SP Energy Networks (SPEN) has launched a trial of two prototype monitors, claiming the technology to be the first in the world to be able to spot real-time electrical surges on the network.
These Real Time Fault Level Monitors can track and measure electrical levels in real time and manage them to prevent surges. They will be trialed at substations in Chester, Warrington and Liverpool across the next year as part of the £140,000 trial.
The company says that adding the monitors could greatly ease the connection of new assets such as renewables to the grid. This could potentially save the network £5 million a year as it will remove the need to replace switchgears at substations.
Scott Mathieson, network planning and regulation director at SP Energy Networks called the technology a “game changer”.
“In less than 20-seconds we can see the exact, real-time short circuit capacity of our electricity network and work out how to fix any problems.
“The potential benefits for our customers are massive – improved resilience of the network, faster renewables connections, reduced costs and a more efficient network.”
The monitors have produced by Outram Research over the last decade, following a call to action from the network. John Outram, director at Outram Research said they were “delighted” to accept SPEN’s original Fault Level Measurement challenge in 2010.

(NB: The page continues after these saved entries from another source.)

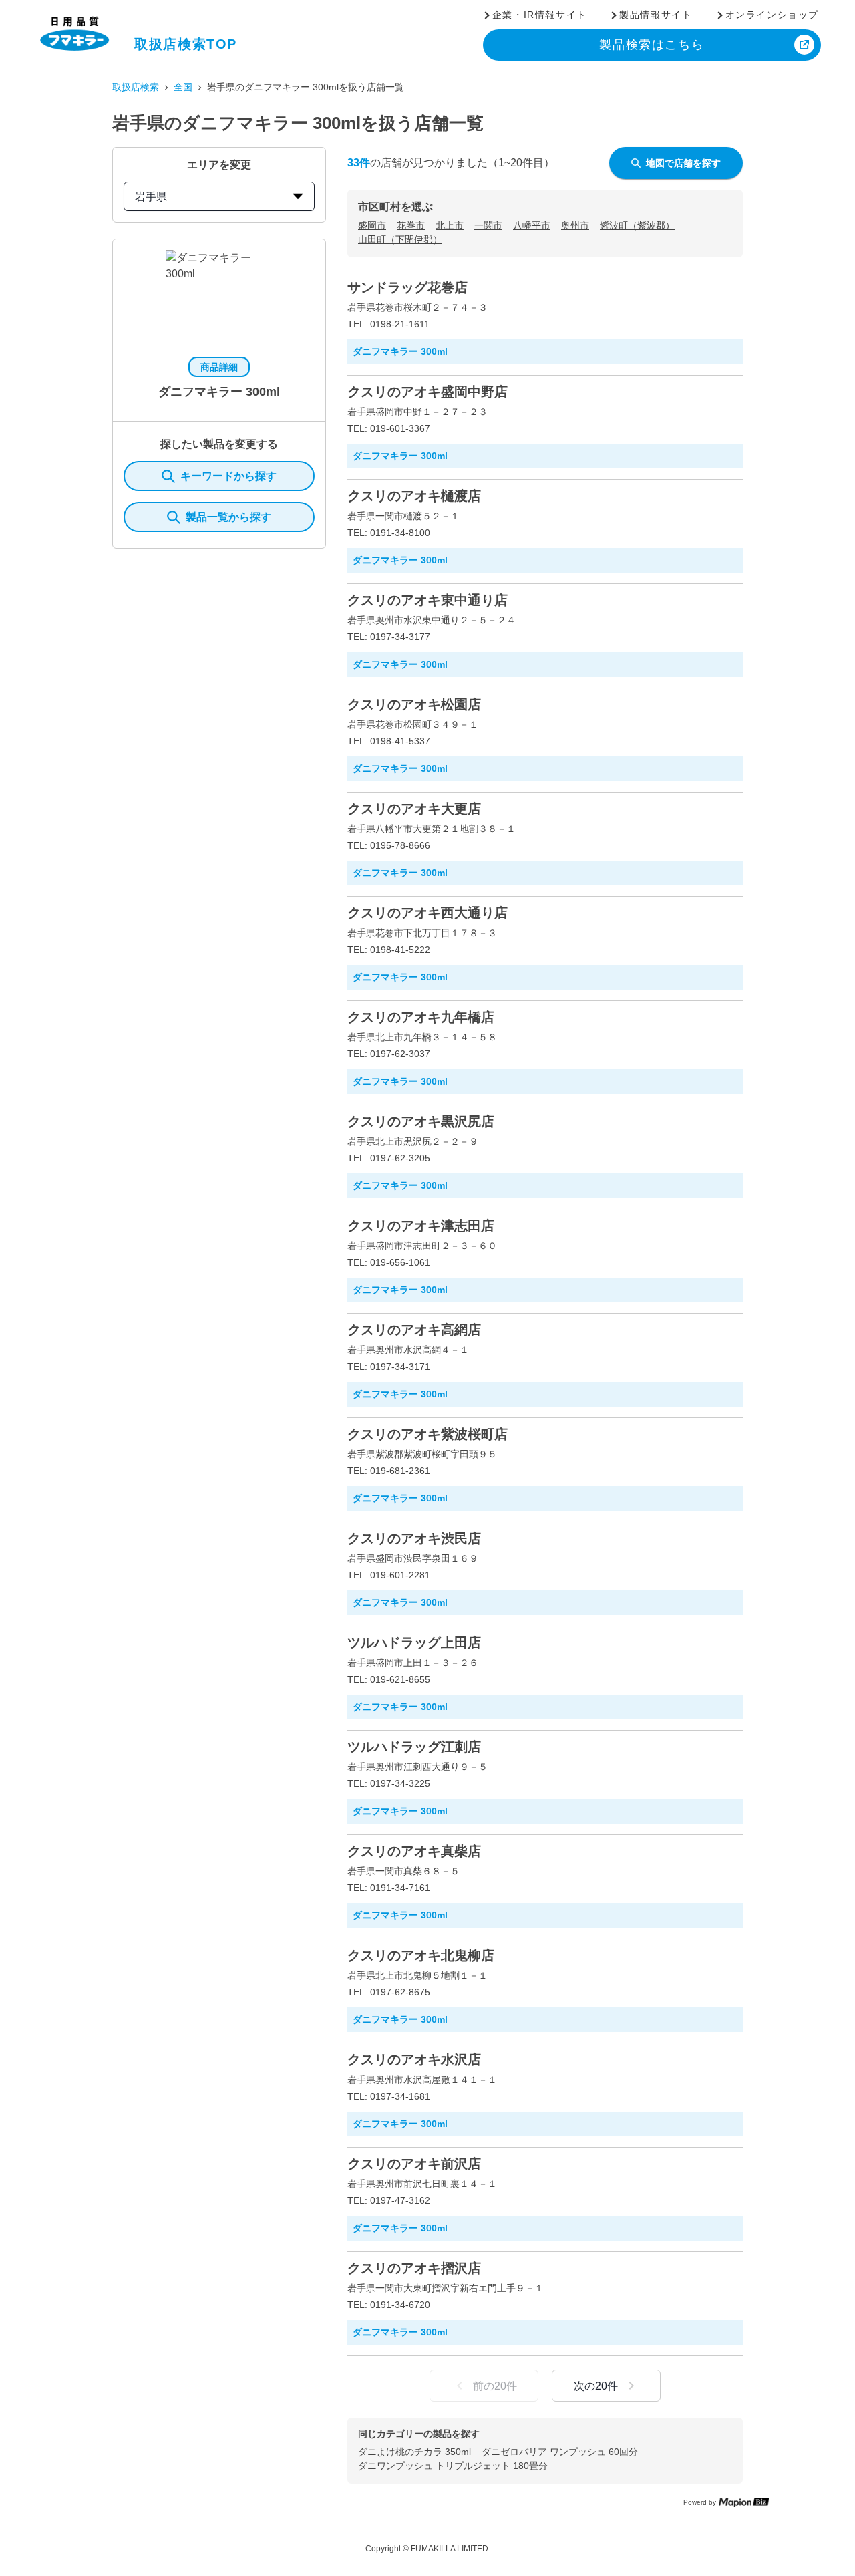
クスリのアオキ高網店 (414, 1329)
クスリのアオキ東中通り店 (427, 600)
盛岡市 (372, 225)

“Since then their enthusiasm and freely-given all-embracing support, both theoretical and practical, have nurtured our work, leading now to this major capability. We’re looking forward to seeing the outcomes of the trial and the benefits this will release not only for the electricity network, but for customers too.”

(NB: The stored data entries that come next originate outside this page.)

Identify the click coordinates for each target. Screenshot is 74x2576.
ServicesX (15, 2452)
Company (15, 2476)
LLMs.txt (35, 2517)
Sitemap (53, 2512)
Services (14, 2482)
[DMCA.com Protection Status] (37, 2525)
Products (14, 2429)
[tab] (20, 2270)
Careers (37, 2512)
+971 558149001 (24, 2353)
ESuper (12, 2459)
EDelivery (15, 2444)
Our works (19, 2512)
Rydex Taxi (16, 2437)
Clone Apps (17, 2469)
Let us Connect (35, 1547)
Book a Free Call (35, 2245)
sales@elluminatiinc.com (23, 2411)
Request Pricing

Smarter Grid Solutions is providing its ANM Strata and ANM Element software for the trial, avoiding excessive risk of additional power flowing into a short circuit as additional generators, along with energy storage, are added to high fault level parts of the distribution networks.

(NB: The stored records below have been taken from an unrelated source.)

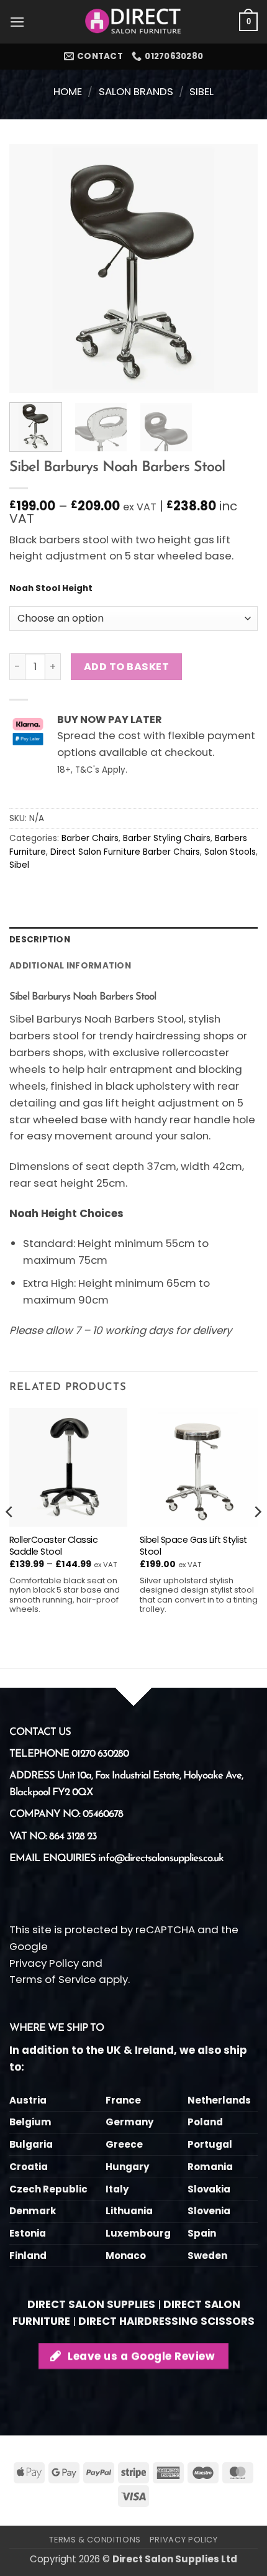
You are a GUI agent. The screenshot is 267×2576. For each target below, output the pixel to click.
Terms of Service (52, 1979)
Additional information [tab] (70, 966)
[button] (17, 21)
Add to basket (126, 667)
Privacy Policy (44, 1963)
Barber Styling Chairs (166, 838)
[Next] (237, 268)
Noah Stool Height (51, 588)
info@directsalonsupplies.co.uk (161, 1858)
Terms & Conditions (95, 2539)
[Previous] (30, 268)
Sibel (201, 91)
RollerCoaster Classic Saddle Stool (53, 1545)
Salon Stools (230, 852)
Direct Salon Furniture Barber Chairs (125, 852)
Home (67, 91)
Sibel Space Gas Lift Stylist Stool (193, 1545)
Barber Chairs (90, 838)
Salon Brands (136, 91)
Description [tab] (39, 939)
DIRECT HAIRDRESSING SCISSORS (166, 2321)
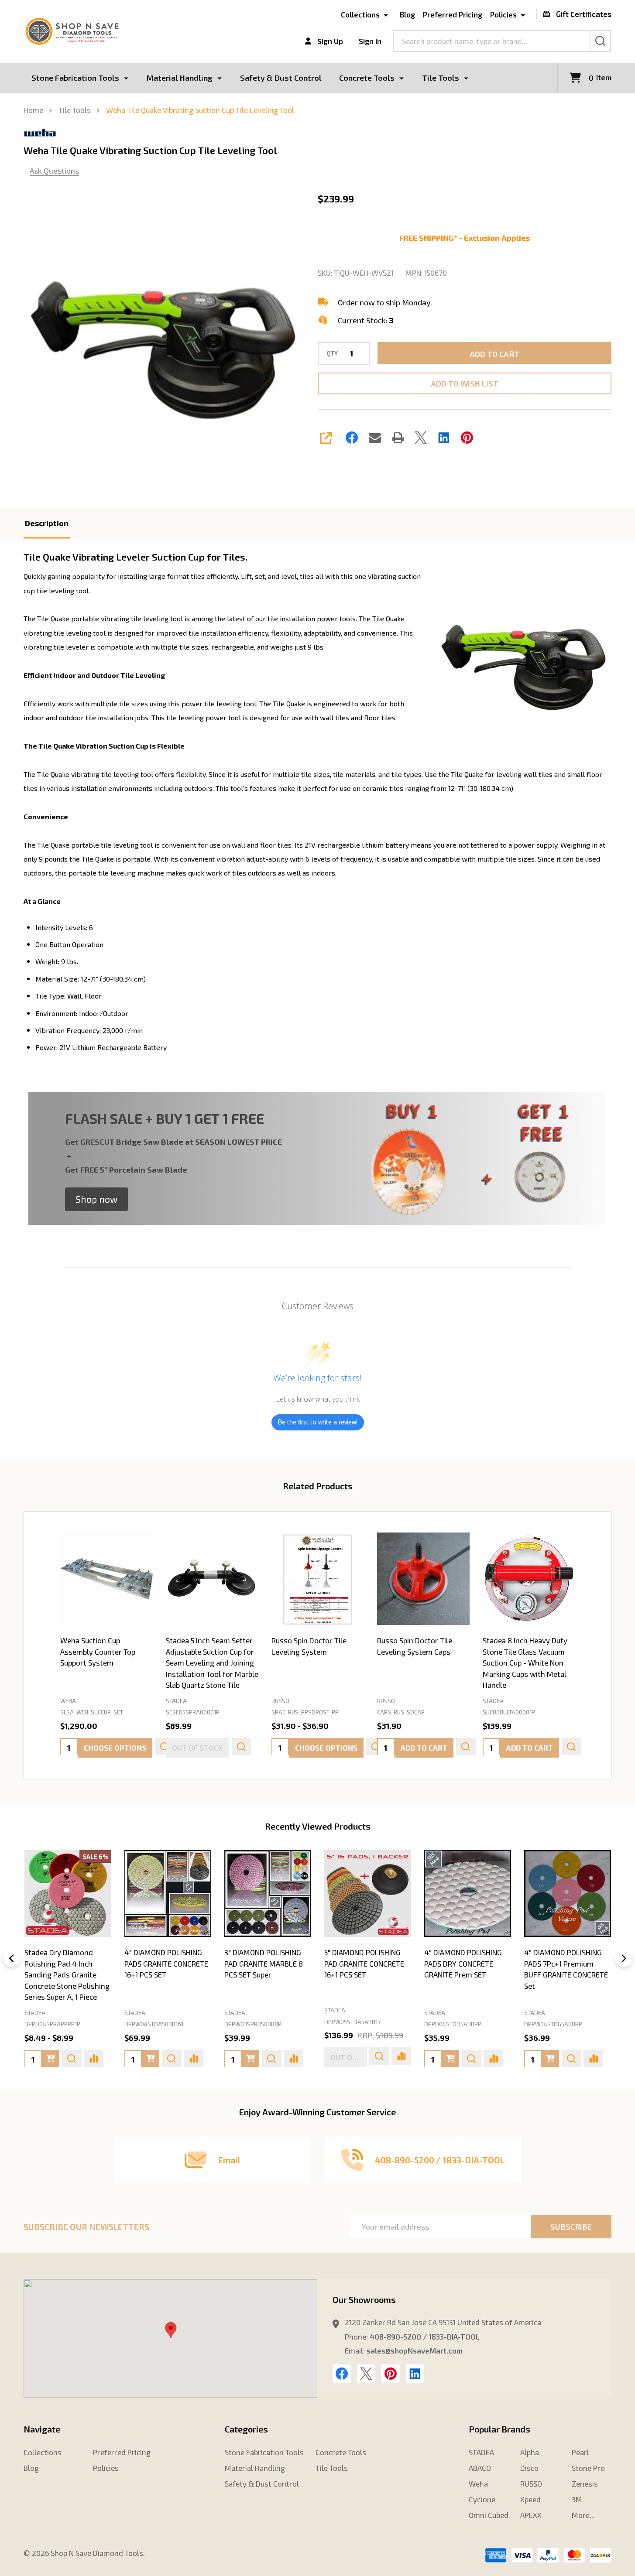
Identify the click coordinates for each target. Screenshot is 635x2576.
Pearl (580, 2452)
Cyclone (482, 2499)
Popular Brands (499, 2429)
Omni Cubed (488, 2515)
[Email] (375, 437)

Huge amounts of new generation will need to be connected to the grid in coming years in the UK if is to meet its net zero decarbonisation goal by 2050. Worldwide renewable electricity generation could soar by 50% over the next five year according to the International Energy Association. This is likely to come from increasingly distributed generation sources, including solar.
As electrification of transport and heating also gathers pace, further generation capacity will be needed. According to a report by BNEF electrification of transport, buildings and industrial sectors in Europe could cut greenhouse gas emissions of those sectors by 60% between 2020 and 2050, but the power system could need 75% more generation capacity to meet this.
Networks are increasingly looking at ways to update the grid to allow for increased renewables, looking to new technologies. UKPN for example, recently installed a “world first” circuit breaker that could allow 460MW of extra distributed generation.